Rahul has over seventeen years of investment experience in global roles at Citigroup, Alliance Bernstein, Neev Capital and Martin Currie. Amita has worked as a top-ranked senior research analyst with leading investment banks such as Morgan Stanley, Merrill Lynch, Banque Paribas and JP Morgan.
Ebay and Amazon have become household names as our comfort with shopping online has increased. And the range of goods we are willing to buy over the web has constantly expanded from relative no-brainers like books to high value luxury goods and perishables like food. What is driving that? First and paramount, value. The web means price transparency across retailers allowing us to find where something is available at lowest cost by a relatively trusted supplier. And second, convenience – the ability to at the click of a button, have goods delivered home. This has meant explosive growth in e-commerce, which is now nearing 10% of total retail sales in many mature markets.
The e-commerce case is now very well understood. But there is another huge, fragmented marketplace with many of the same characteristics that could be revolutionized by the web – business services. Business services are a $2 trillion market where pricing is opaque and the process of obtaining and evaluating bids is labor intensive and cumbersome, particularly for small and medium sized enterprises.
The motivations of corporates are similar to consumers. Companies want to become leaner and more efficient, and this is resulting in steady growth in outsourcing. Clearly, any solution that provides companies with transparent, easily comparable pricing from vendors in a convenient manner has huge potential.
It is in this context that we believe the offering of a company called blur Group is potentially transformational – the Global Services Exchange. Put simply, this is a global forum for buyers of services like creative, marketing and accounting to interact with sellers. Buyers can place projects online at the Exchange and blur Group will match these with a group of service providers who can then pitch for this, competing with each other.
This means comparable, transparent pricing for buyers, which can yield a saving of on average 25% – a huge incentive. On top, streamlined placing of projects and matching them with a shortlist of providers can take out several layers of bureaucracy.
Businesses seem to like it – 20% of business is now coming from repeat clients. And the company’s client roster reflects some of this promise. Small businesses are signing on, but so are larger businesses. The firm is run by dynamic chief executive officer (CEO) Philip Letts and backed by business heavyweights such as Archie Norman (Chairman ITV), Kevin Lomax (ex-CEO Misys), who sit on blur’s Strategic Advisory Board.
An Exchange offering such as this can only succeed if sufficient numbers of quality service providers sign up to it, to make blur’s offering credible. The incentives to them are getting access to projects they wouldn’t necessarily get otherwise and also prompt payment. And they are clearly voting with their feet. From only 2,500 providers in 2009, blur now has over 25,000 on its Exchange.

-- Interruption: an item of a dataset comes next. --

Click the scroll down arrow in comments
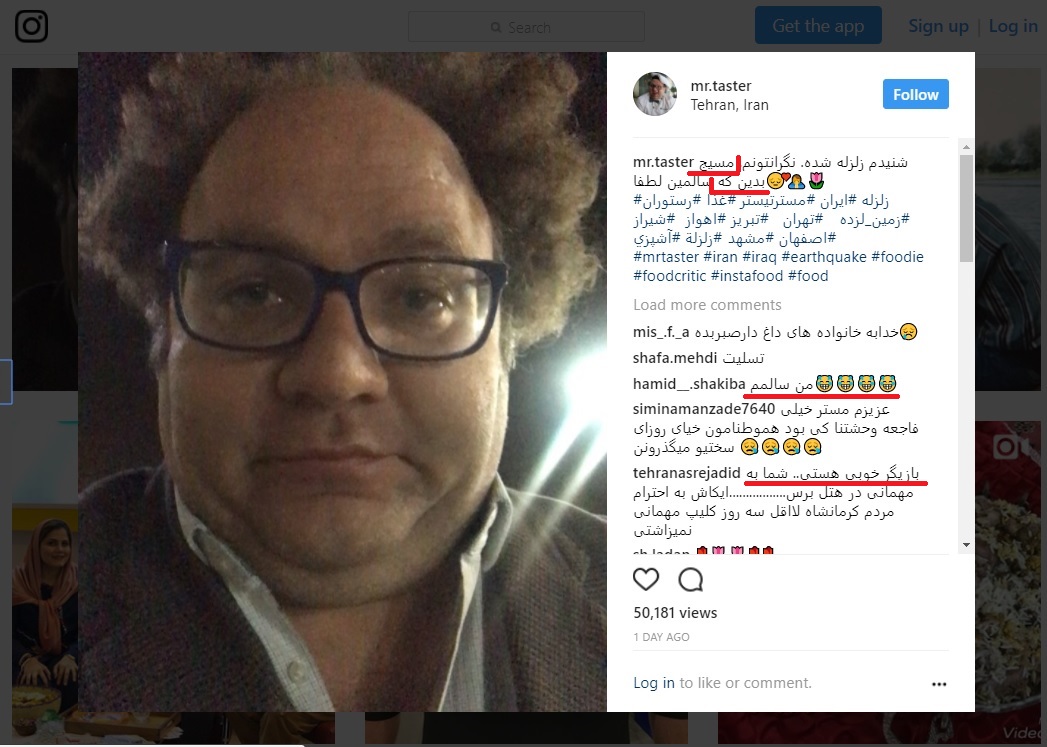Image resolution: width=1047 pixels, height=747 pixels. coord(966,545)
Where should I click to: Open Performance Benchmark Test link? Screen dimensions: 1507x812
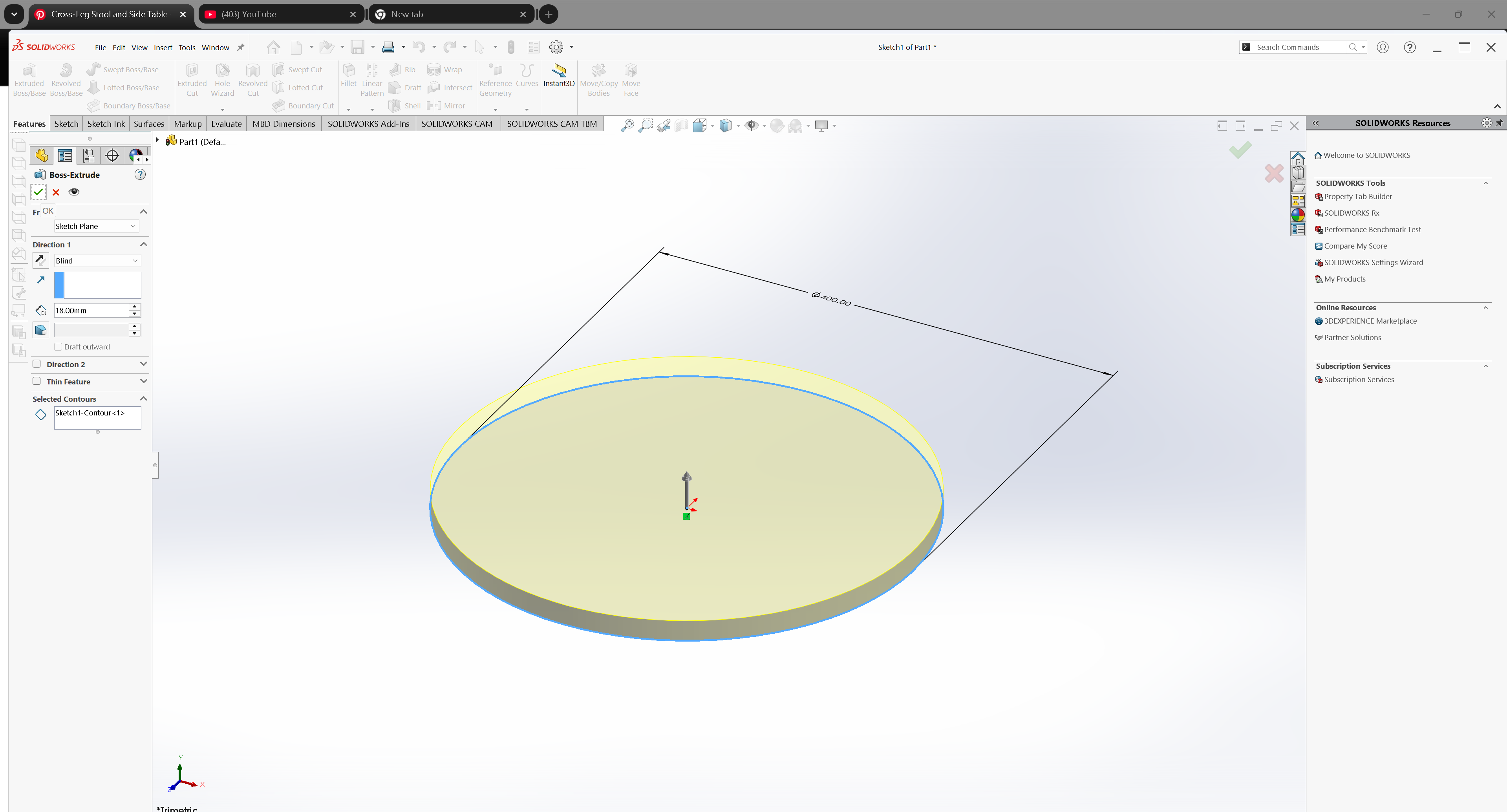[1372, 229]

This in turn is driving significant traction at the company. Revenues have more than tripled over each of the past three years (see below). Versus two years ago, the number of projects the exchange is handling has gone up tenfold and the value of these projects has tripled. We are still dealing with relatively small numbers – the company handled 359 projects in Q1 and is on track to process business worth $8 million this year according to consensus.

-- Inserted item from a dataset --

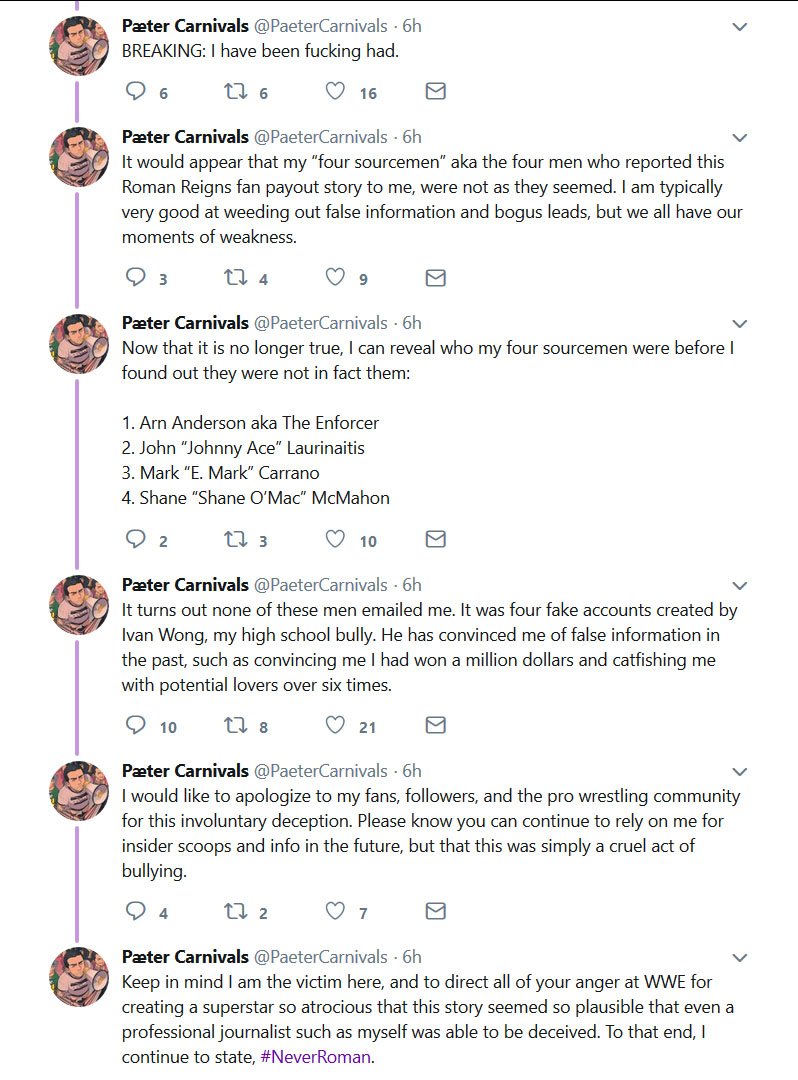
Task: Reply to the "BREAKING: I have been" tweet
Action: pos(136,92)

What makes these numbers exciting is the rapid growth rates achieved: in the latest quarter, the number of projects handled is up 178% on last year while projects completed posted growth of 258%. These growth rates are sensational and suggest blur is attracting many more customers – while existing ones like what they see.
We are struck by the simplicity of this business but also the power of its offering. Given the fragmentation and sheer size of the business services market, blur’s first–mover advantage in the area means that growth could continue being explosive. A largely cloud-based platform means capital outlays will be low – its main cash outflows relate to people and software.
Last month’s (31 May) $11.5 million capital raising, means the company appears to be well-funded. blur itself sees the potential for the Exchange to be transacting nearly $250 million of business by 2020 – with scope for even more upside.
For all that glowing talk, the risks are obvious. While the concept of streamlining how companies buy services appears to be very attractive, the business is still in its infancy, loss-making and progress is unlikely to be linear. A business like this lives and dies by its technology and the ability to attract and retain quality service providers that can encourage repeat custom. It is still early days on these counts.
And while we believe blur’s steady build in service providers will prove a decent entry barrier, it has so far had the luxury to have the space to itself. This is likely to change soon enough – the scope of this market and the economics are far too attractive for others to ignore. All in, however, we believe that blur Group is in a potentially very attractive position.